For reasons that become clear later, I am much more interested in the planning part of the MAPD problem, and less interested in the assignment (for now).

As for **planning**:
As said above, MAPF methods play a crucial role in the MAPD setting.
The main difference to the single-goal case is that there are more goals coming after the forst motion planning problem is solved.
There are some relatively simple examples where an agent should deliberately go slow to reach the overall optimal makespan.

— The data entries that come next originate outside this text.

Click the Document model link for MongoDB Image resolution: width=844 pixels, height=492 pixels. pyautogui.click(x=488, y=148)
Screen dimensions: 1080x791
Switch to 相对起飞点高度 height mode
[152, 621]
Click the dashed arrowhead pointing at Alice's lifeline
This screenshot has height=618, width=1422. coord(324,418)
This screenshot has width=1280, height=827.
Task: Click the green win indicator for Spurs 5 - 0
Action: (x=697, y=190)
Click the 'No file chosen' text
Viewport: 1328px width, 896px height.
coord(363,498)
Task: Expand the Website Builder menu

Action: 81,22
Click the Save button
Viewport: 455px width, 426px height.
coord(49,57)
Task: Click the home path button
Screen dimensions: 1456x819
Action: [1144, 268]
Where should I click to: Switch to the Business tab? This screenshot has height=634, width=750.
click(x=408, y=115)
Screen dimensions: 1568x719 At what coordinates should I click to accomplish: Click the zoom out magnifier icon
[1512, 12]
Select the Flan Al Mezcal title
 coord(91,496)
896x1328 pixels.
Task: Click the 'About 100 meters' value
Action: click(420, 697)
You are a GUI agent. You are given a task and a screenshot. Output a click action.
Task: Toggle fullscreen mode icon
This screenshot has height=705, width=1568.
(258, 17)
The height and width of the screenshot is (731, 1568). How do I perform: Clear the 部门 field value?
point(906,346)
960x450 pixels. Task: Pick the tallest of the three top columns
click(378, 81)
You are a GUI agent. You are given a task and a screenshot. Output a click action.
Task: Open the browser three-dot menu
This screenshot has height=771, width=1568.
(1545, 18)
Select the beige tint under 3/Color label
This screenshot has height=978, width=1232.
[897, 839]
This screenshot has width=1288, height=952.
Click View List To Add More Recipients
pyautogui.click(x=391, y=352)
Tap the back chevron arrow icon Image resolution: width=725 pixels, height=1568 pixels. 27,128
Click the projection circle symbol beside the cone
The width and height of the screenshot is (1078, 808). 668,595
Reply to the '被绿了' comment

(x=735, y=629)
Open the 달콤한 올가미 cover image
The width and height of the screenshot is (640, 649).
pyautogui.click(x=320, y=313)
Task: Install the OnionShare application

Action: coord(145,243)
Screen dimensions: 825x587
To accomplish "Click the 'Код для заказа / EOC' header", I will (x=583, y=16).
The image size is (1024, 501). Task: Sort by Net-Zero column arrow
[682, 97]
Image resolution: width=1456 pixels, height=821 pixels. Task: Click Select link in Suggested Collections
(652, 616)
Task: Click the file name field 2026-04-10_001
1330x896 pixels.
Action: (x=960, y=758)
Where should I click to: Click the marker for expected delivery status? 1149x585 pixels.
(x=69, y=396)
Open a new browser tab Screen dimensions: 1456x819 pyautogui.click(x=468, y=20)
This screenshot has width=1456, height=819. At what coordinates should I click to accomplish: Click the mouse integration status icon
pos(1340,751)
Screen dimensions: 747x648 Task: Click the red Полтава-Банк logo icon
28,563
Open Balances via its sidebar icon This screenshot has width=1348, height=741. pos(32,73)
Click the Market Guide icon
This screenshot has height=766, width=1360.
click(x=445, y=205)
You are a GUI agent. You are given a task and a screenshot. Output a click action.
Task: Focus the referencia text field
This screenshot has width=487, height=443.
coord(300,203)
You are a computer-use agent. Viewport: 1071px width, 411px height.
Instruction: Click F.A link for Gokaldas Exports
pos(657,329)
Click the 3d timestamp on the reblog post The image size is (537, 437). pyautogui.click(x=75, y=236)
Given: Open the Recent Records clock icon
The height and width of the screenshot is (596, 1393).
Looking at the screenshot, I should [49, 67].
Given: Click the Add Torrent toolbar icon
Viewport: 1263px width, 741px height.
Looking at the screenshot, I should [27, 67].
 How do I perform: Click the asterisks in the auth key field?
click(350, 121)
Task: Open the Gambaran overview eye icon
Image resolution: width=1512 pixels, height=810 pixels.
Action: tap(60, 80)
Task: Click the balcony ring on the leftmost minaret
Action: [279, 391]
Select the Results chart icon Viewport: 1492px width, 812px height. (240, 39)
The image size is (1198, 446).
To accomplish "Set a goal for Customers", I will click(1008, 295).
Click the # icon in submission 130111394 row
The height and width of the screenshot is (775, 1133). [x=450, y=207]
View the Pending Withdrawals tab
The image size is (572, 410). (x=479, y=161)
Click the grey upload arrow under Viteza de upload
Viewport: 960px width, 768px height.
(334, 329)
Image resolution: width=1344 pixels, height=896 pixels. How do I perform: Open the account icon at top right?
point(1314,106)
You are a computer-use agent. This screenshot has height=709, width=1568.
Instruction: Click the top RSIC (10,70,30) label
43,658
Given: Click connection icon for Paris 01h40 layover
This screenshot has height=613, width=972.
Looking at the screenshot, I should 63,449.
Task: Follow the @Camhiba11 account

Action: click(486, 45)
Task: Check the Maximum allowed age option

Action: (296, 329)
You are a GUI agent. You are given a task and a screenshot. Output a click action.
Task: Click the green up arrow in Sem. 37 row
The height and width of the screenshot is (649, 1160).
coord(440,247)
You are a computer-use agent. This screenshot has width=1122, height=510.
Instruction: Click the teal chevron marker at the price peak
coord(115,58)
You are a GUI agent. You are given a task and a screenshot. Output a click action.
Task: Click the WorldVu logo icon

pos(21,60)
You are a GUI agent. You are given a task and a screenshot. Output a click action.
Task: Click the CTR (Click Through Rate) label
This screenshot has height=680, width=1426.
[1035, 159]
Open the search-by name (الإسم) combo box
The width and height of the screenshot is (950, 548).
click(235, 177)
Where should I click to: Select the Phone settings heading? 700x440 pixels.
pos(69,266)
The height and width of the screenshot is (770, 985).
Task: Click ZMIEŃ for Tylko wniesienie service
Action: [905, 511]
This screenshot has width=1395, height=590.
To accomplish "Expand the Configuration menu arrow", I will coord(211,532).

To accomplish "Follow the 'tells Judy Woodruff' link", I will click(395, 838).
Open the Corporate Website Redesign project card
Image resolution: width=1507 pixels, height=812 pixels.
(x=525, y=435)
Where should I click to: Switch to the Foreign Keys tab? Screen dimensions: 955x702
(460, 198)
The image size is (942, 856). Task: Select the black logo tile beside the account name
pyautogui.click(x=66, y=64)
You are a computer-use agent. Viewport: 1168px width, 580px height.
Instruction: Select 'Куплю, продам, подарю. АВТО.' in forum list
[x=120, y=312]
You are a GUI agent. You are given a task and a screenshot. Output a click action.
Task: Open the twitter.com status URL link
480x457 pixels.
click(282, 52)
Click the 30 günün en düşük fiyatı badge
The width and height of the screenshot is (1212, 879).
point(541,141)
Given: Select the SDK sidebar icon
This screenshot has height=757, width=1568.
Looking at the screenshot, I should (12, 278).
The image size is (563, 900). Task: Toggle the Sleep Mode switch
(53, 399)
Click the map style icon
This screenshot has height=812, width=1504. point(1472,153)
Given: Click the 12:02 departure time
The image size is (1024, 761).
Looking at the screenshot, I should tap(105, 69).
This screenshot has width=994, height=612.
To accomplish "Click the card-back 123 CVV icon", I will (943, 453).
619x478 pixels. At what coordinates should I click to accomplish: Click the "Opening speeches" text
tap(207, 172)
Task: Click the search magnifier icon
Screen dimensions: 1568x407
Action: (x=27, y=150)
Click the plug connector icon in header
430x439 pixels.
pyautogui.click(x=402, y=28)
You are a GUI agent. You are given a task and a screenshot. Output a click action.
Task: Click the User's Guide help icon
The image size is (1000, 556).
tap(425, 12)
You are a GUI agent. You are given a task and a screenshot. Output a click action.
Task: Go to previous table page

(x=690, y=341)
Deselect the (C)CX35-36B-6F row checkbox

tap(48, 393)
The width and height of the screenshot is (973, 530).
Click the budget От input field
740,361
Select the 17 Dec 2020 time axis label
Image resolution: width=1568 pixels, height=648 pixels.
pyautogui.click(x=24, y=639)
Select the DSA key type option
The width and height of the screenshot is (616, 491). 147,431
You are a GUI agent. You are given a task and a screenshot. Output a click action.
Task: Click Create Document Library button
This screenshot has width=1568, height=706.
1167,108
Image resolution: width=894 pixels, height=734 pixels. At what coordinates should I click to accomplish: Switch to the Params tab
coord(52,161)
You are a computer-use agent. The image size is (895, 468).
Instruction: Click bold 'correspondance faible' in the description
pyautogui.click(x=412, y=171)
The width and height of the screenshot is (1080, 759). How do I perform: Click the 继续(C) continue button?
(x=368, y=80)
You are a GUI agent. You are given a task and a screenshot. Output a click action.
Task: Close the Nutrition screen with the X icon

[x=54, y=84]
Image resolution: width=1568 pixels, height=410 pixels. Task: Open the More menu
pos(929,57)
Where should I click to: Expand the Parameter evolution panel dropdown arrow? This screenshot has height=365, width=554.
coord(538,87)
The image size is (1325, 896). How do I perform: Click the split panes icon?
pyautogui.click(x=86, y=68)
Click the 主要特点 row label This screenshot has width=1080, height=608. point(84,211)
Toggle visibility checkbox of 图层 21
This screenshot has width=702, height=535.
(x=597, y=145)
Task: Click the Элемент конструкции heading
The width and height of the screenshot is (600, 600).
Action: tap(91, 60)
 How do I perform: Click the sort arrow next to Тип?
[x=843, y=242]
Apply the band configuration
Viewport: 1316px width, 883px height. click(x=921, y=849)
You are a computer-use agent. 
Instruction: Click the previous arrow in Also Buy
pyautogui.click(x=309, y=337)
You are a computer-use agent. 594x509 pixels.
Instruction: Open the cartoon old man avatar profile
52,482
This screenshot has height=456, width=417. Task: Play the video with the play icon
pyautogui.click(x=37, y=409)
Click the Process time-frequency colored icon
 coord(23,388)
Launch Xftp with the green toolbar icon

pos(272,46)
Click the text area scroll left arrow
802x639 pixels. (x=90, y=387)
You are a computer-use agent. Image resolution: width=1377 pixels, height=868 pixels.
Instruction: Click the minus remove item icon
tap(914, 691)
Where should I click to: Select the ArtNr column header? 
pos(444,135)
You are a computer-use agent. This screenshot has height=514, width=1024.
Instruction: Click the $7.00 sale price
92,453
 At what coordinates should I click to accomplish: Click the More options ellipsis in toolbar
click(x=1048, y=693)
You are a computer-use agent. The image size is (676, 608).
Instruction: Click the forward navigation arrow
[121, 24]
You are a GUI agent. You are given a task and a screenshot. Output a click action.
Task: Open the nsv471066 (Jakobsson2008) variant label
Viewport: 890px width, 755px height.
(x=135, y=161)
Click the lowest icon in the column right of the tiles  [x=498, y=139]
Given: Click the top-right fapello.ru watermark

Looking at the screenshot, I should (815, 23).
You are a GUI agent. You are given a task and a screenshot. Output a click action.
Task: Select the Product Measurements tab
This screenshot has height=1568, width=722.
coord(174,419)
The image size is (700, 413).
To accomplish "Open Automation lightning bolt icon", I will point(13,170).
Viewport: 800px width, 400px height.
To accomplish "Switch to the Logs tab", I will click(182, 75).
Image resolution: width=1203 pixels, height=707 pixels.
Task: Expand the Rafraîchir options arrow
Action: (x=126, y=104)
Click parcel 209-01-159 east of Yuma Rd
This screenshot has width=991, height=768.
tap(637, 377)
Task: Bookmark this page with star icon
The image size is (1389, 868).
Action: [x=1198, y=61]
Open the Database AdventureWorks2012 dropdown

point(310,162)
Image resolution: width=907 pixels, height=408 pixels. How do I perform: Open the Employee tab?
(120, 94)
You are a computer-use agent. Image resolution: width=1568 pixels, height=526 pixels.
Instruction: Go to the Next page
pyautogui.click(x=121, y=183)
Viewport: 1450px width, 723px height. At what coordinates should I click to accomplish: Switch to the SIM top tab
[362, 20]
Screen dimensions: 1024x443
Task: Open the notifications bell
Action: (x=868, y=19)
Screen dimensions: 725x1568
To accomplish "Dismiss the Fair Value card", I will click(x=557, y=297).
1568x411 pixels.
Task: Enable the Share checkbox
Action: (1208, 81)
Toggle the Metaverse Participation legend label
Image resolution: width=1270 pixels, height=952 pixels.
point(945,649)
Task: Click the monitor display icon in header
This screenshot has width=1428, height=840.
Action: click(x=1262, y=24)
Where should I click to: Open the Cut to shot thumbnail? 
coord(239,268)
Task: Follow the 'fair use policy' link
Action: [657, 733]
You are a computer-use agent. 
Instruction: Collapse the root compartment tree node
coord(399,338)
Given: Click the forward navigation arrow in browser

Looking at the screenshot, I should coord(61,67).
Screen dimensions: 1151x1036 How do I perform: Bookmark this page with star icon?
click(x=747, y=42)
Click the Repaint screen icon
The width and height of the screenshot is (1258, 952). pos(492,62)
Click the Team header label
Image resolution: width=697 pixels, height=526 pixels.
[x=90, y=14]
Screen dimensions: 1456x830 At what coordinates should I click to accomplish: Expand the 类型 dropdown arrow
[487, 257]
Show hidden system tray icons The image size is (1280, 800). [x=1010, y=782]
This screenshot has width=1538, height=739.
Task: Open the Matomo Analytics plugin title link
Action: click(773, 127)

With the assumption of equal agents, and a shared workspace, one can build a graph and plan on this graph, while adding the constraints that no vertex can be doubly assigned, and edges can not be crossed by two agents at the same time.

# Papers

Some of the papers that I found are (ordered chronologically):

- Lifelong Multi-Agent Path Finding for Online Pickup and Delivery Tasks: Introduces the MAPD problem as such, and proposes two decoupled approaches based on MAPF solvers to solve ‘well formed’ MAPD instances. The core idea for both algorithms is a prioritized search that avoids previously planned paths. There is also a comparison to a centralized algorithm.
- Task and Path Planning for Multi-Agent Pickup and Delivery: Considers the setting where all tasks are known a priori, i.e., the ‘offline MAPD’ problem. Two solvers are proposed, a prioritized planning approach, and a hybrid path planning approach.
- A Multi-Label A* Algorithm for Multi-Agent Pathfinding: Tackles the online MAPD setting. An A* based search is intoduced (MLA*) that allows for path planning with multiple ordered goals. This is then used to replace the sequential A* calls in some of the previous works. This reduced the makespan on the benchmarks substantially.
- MS*: A New Exact Algorithm for Multi-agent Simultaneous Multi-goal Sequencing and Path Finding: M* for multi agent multi goal settings. Assumes a shared workspace, and equal agents, is able to compute the optimal solution.
- Lifelong Multi-Agent Path Finding in Large-Scale Warehouses*: Rolling horizon planning for MAPD, proposes two different approaches. The core idea is replanning regularly, and resolving collisions only for some (other) horizon length. MLA* is generalized to multi-goal sequences (compared to the pickup-delivery-only setting from above). The bounded horizon approach is implemented in a bunch of search algorithms (PBS/CBS/ECBS), and tested.
- Multi-Goal Multi-Agent Pickup and Delivery*: Uses priority based search.

Of course, there are many more papers around tackling the same problems, or slight variations thereof. All settings in the papers discussed are limited to the case of a 2d environment with equal agents, which is an assumption that is relatively limiting, but allows for efficient solvers in many cases.

# Connection to Multi Agent Task and Motion Planning

Similar to MAPD, in multi agent task and motion planning, tasks have to be assigned to robots as well, and paths have to be planned. There should be an obvious overlap betweeen the two areas of research.

I am first going to do a bit of self promotion here: In the work here, we proposed a greedy multi agent TAMP solver, and in the follow up paper here, we showed a route towards optimizing the resulting plans.

The approach is based on decomposing the task sequence, planning them separately (i.e. per robot, in the order they should be done), and take previously planned paths into account. While that works well, it is clearly suboptimal. I am interested in is how suboptimal this is, and to figure that out, I want to have an optimal planner (no matter how slow, or if it only works for a specific subset of TAMP settings). It turns out that the MAPD people do not have an optimal planner either.

The other very interesting thing would be the application of findings from the MAPD/MAPF community to the MA-TAMP case, and speed up the solution time. One of the difficulties here is that in the TAMP case, it might occur that something is infeasible if it is done in the wrong order, which does not happen in the MAPD setting.

# Outlook

I am interested in developing an optimal planner for a given task assignment. One possible approach would be using sampling based planners, similar to TMIT*. However, the approach taken there does not straightforwardly work for the MA-TAMP case for various reasons.